TASK DESCRIPTION: In this exercise, return only the lines that run from the line with "The height and" to the end of the entries below, both included. Pictures are not copied.

AVAILABLE DATA:
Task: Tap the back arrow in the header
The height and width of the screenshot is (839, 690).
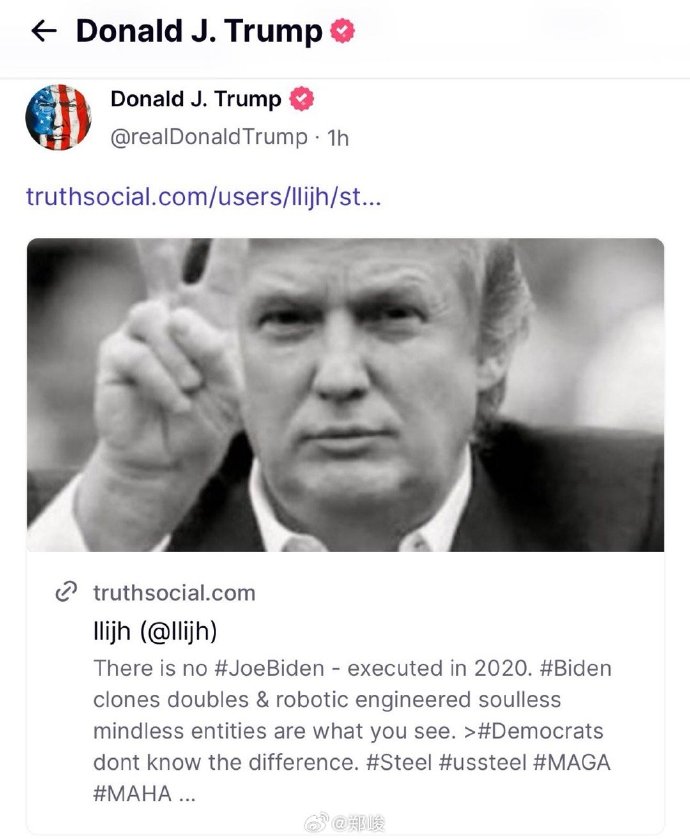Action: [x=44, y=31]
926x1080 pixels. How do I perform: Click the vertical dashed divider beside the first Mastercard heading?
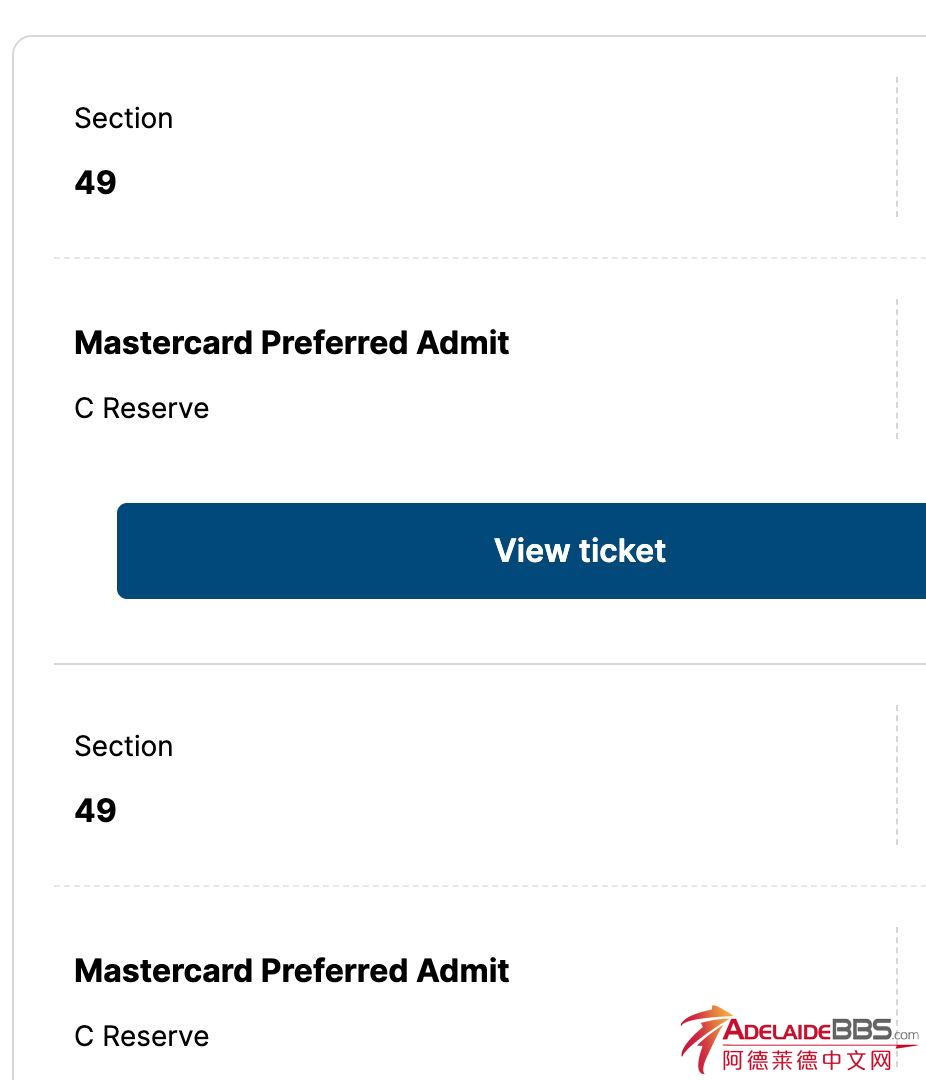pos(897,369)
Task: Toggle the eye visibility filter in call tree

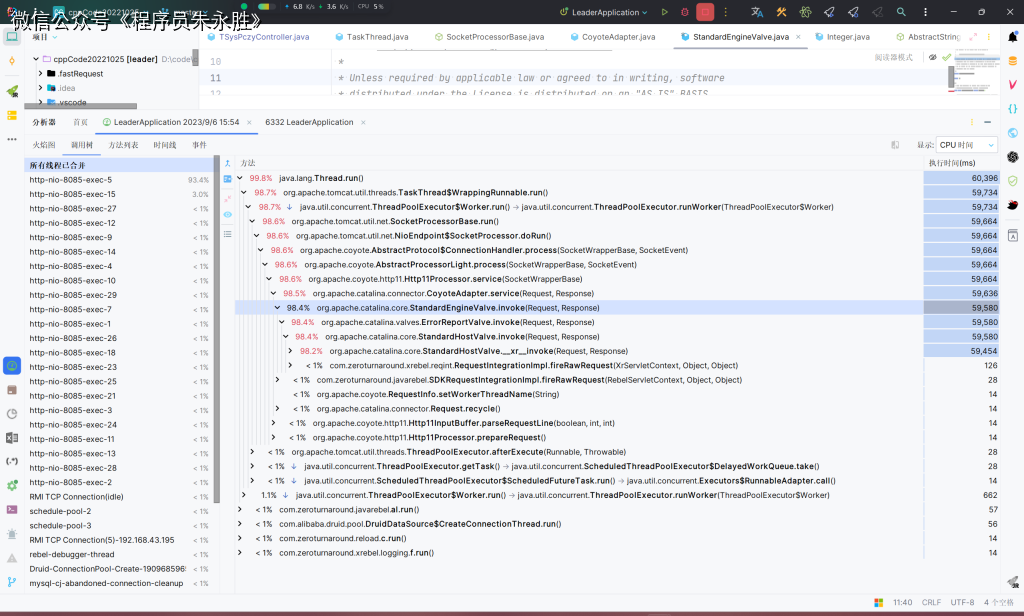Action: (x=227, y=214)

REPLY TO THE EXERCISE:
The height and width of the screenshot is (839, 690).
Action: [x=44, y=31]
926x1080 pixels. How do I perform: Click the vertical dashed divider beside the first Mastercard heading?
pos(897,369)
Task: Toggle the eye visibility filter in call tree

Action: (x=227, y=214)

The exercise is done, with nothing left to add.